PROMPT | From the listing below, return each line that includes "will".

SUPPLIED DATA |
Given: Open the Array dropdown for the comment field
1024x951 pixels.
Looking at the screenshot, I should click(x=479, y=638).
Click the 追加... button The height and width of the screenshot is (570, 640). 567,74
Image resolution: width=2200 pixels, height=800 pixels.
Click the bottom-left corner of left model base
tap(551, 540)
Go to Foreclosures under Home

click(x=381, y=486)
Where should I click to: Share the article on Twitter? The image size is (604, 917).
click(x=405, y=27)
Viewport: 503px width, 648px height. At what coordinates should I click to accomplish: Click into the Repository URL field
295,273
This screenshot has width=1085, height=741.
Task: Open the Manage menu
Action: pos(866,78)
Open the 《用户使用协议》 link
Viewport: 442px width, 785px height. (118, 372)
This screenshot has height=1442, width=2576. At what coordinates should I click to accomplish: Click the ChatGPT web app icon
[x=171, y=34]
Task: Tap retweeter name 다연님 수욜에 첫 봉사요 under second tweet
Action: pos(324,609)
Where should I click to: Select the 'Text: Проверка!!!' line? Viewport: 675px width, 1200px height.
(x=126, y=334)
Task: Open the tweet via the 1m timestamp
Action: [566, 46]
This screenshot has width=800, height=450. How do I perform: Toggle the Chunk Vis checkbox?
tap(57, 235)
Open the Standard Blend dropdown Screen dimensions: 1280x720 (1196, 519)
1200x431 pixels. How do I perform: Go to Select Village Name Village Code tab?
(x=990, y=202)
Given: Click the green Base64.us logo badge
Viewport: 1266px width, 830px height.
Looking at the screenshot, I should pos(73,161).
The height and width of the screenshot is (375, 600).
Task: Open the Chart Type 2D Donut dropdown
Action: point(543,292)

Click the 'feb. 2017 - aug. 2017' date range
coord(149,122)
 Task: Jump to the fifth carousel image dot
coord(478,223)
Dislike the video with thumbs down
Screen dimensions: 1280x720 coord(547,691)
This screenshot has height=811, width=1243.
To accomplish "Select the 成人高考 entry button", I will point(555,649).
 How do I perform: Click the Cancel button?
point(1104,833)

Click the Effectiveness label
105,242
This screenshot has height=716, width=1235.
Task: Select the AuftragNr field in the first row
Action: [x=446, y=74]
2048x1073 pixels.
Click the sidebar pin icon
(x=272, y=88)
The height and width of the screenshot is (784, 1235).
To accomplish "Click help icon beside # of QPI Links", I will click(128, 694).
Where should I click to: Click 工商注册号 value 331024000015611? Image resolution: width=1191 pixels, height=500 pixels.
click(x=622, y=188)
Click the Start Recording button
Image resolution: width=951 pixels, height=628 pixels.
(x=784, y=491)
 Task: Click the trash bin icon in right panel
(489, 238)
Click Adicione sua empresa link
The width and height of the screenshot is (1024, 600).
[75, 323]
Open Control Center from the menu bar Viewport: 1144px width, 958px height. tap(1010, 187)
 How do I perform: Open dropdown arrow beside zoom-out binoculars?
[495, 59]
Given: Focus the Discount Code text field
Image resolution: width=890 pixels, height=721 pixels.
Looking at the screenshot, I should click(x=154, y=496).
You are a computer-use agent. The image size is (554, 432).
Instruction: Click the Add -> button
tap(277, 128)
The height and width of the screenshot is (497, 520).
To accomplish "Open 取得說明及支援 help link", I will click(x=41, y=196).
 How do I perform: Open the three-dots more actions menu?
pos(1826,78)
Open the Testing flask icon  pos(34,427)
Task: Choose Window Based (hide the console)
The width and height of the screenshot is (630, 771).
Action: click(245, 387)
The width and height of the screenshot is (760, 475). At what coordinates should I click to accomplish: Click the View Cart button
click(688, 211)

COMPLETED EXERCISE |
To accomplish "Select the 成人高考 entry button", I will point(555,649).
To accomplish "Click help icon beside # of QPI Links", I will click(128, 694).
To accomplish "Open 取得說明及支援 help link", I will click(x=41, y=196).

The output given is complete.